> _REQUIRED WORK_
Take the line with "Where should I" and every line after it, through the end of the listing, and give them again exactly, pictures excluded.

DATA EXCERPTS below:

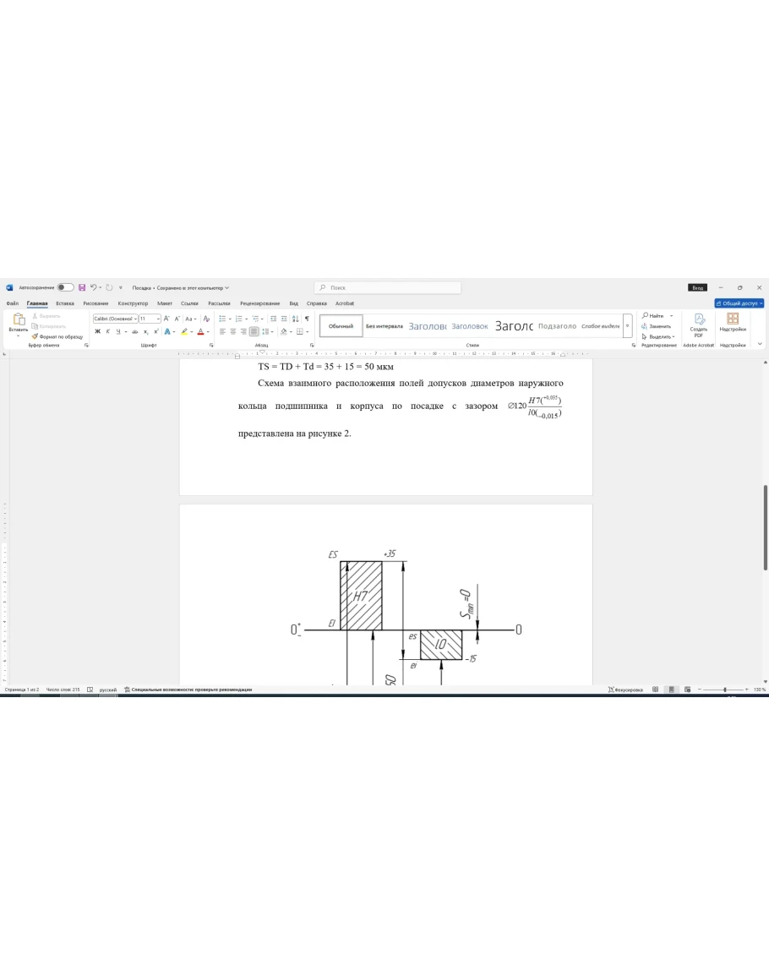The width and height of the screenshot is (769, 976).
Task: Click the Общий доступ button
Action: coord(739,303)
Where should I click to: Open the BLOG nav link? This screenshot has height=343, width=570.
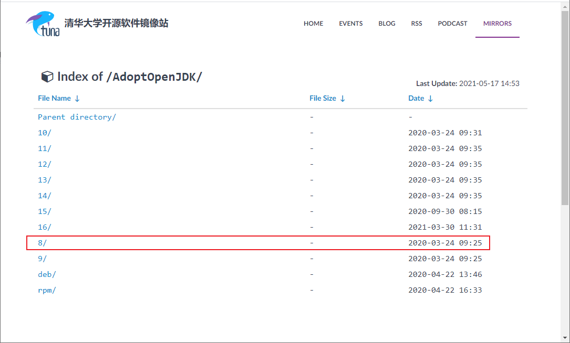(387, 24)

End of DATA EXCERPTS.

> _SOLUTION TO THIS TASK_
Where should I click to: Open the BLOG nav link? This screenshot has height=343, width=570.
(387, 24)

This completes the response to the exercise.